Data provided Block Start
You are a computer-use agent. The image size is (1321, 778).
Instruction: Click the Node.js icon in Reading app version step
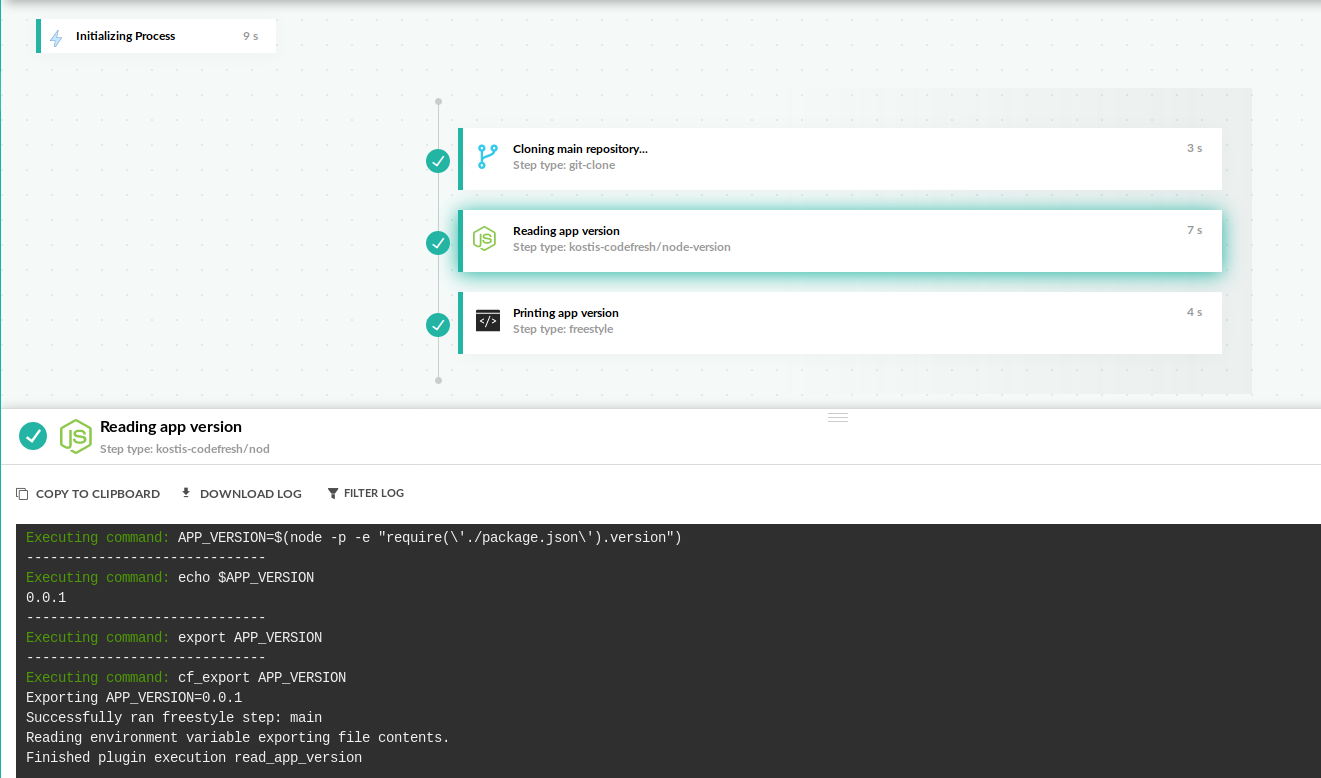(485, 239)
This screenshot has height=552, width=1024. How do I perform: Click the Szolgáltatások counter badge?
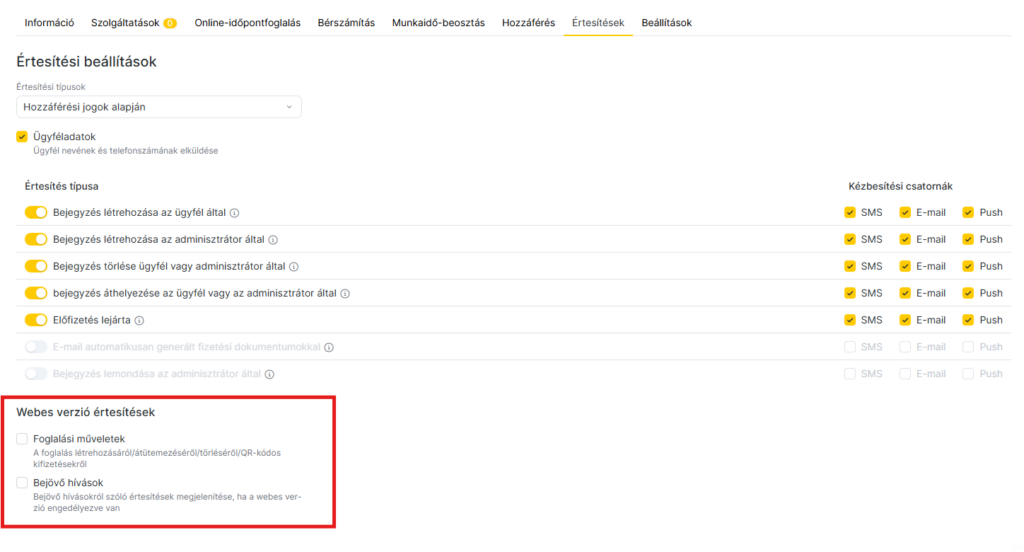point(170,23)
Data provided Block End
Data provided Block Start
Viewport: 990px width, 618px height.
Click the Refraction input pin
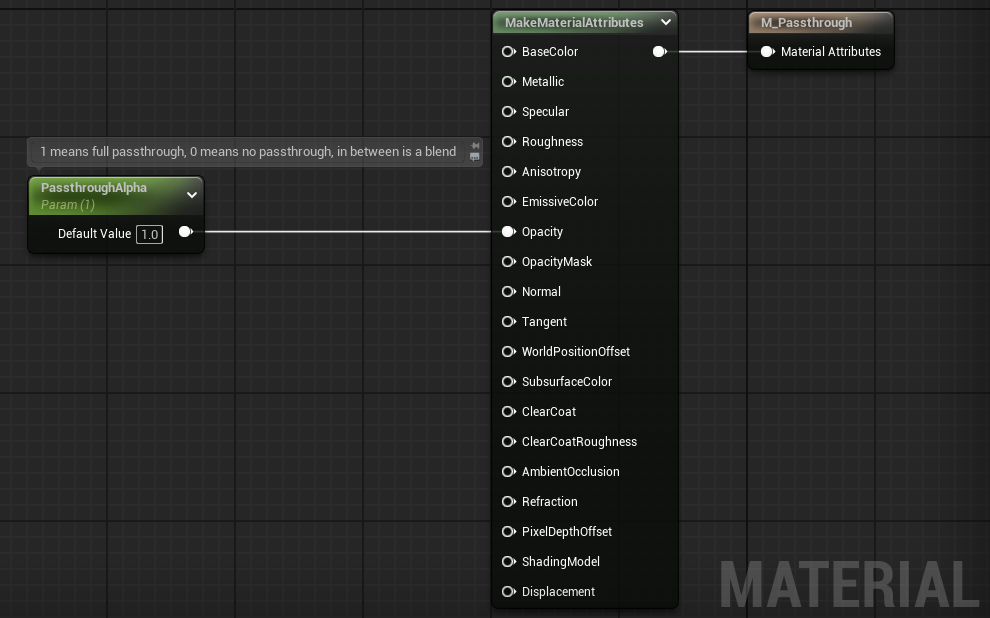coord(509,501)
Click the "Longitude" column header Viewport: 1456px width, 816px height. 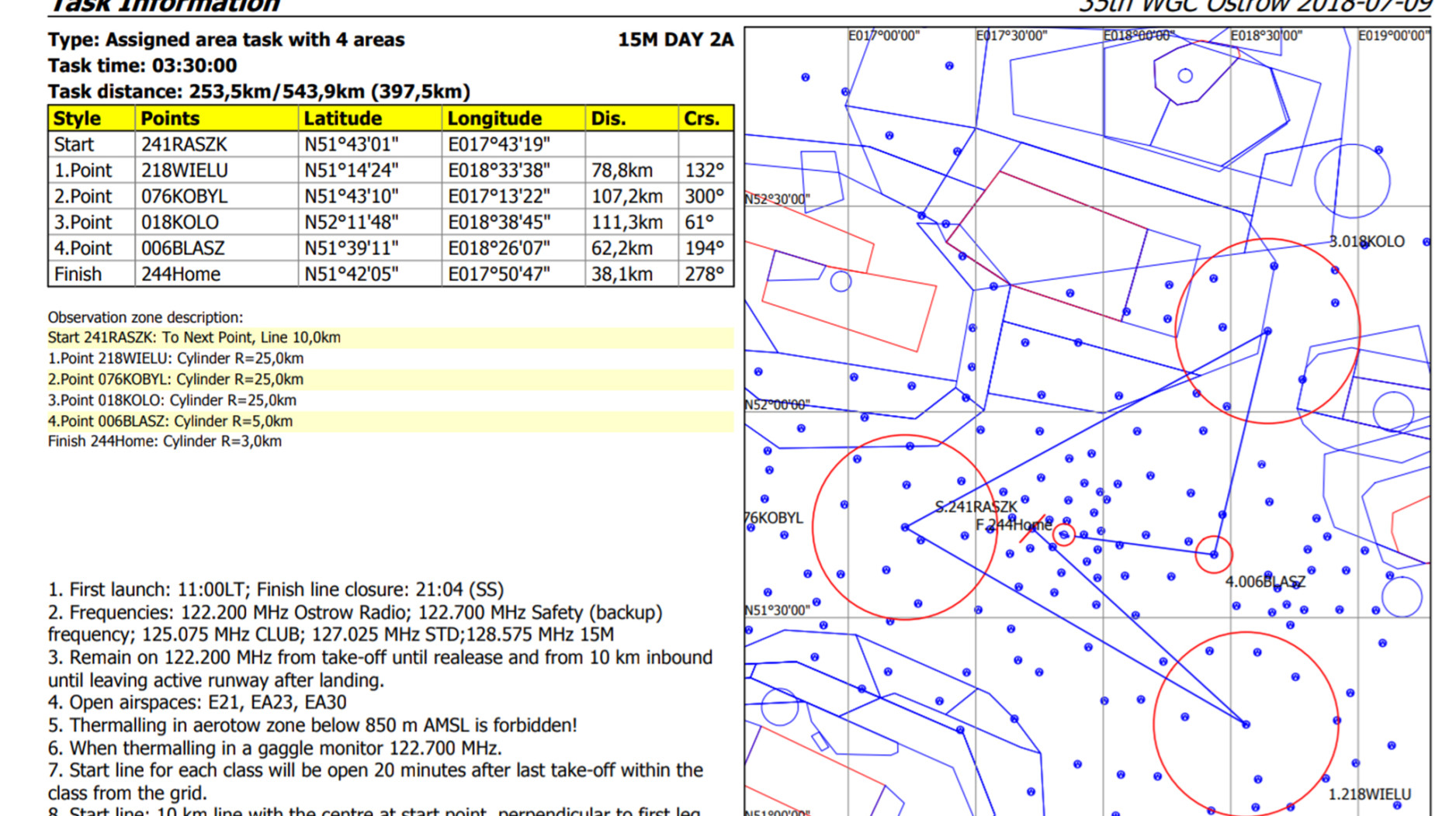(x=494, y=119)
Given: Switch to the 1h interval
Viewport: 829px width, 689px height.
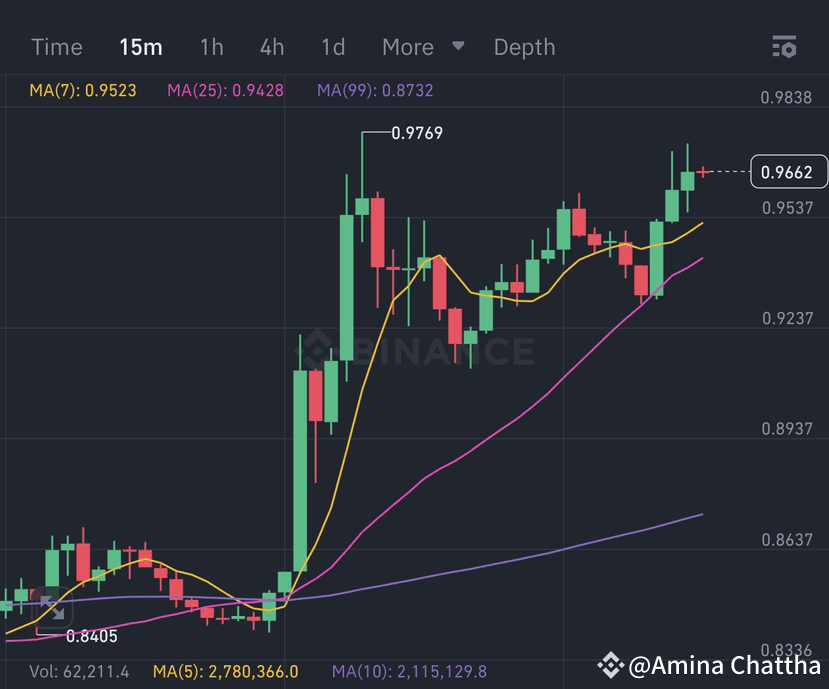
Data provided Block End
Task to carry out => Look through the data above and return exactly the lines from the one that contains "Given: Switch to the 1h interval" to the one that contains "Viewport: 829px width, 689px height.", inclusive, with nothing else.

Solution to the exercise =>
Given: Switch to the 1h interval
Viewport: 829px width, 689px height.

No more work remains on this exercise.